Find every line in the records that contains the string "checkbox", matching case, and copy each of those lines.

> [Information provided]:
** Start **

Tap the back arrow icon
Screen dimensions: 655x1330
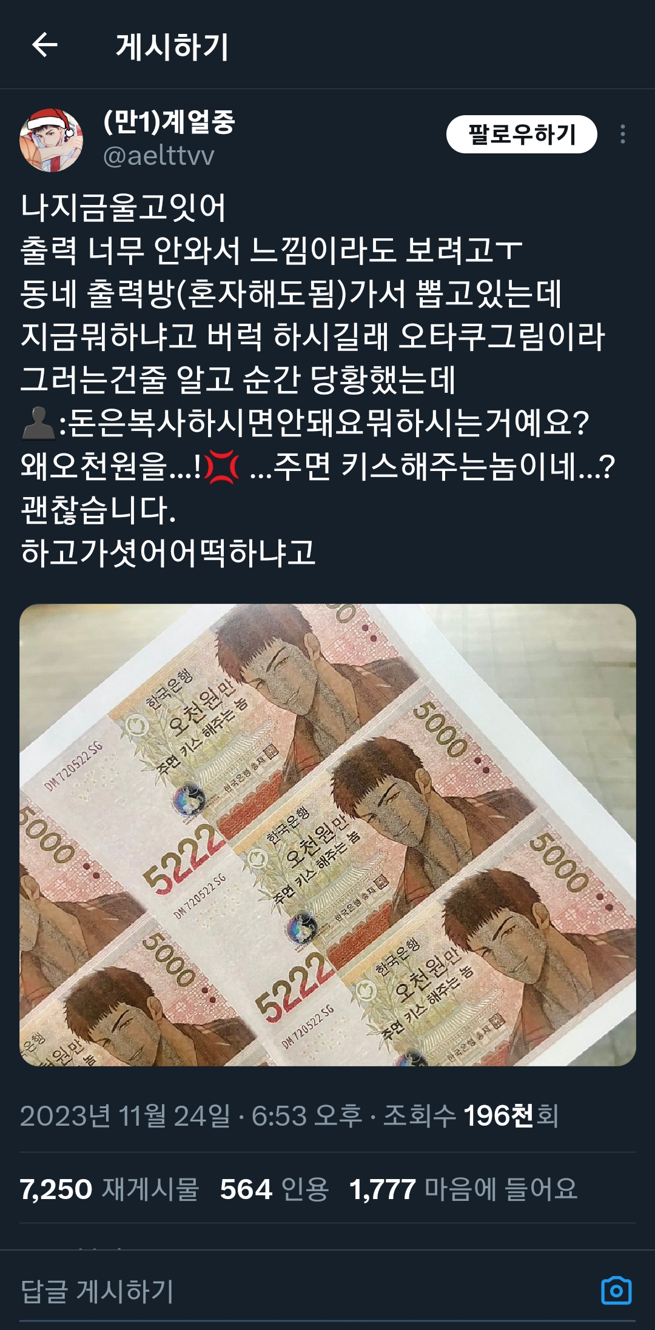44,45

** End **
** Start **

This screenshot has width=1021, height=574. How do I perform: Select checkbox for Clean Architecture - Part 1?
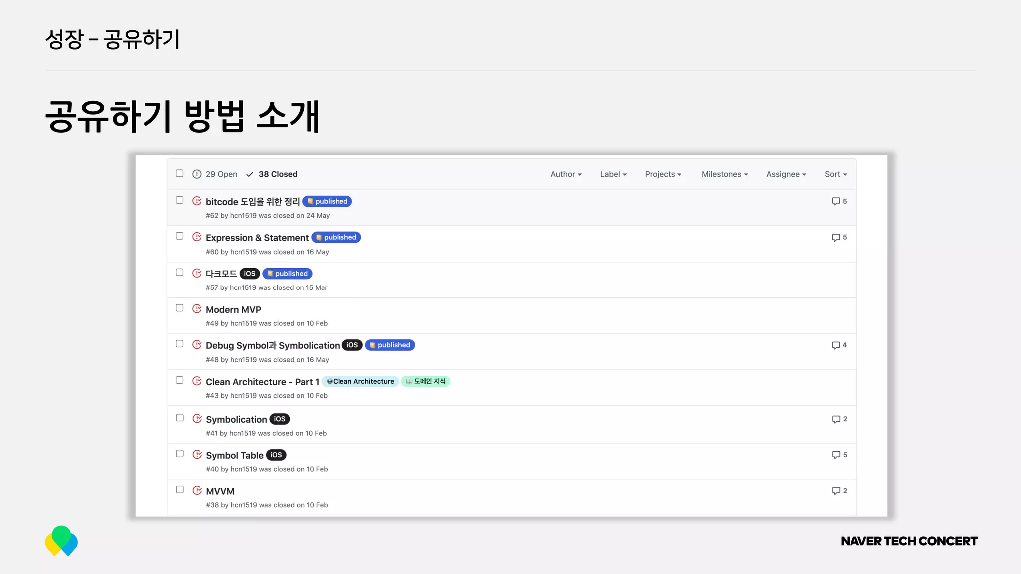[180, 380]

** End **
** Start **

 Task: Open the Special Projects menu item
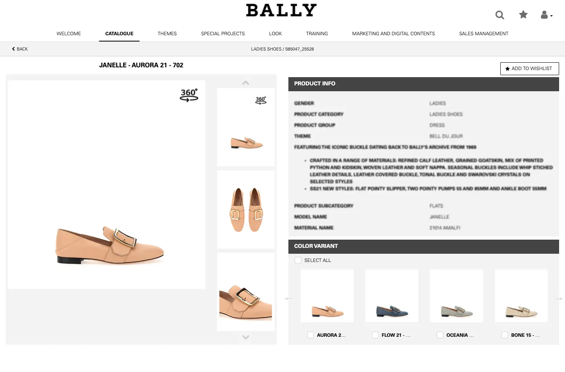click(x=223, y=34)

** End **

> [Task response]:
This screenshot has width=1021, height=574. How do I perform: Select checkbox for Clean Architecture - Part 1?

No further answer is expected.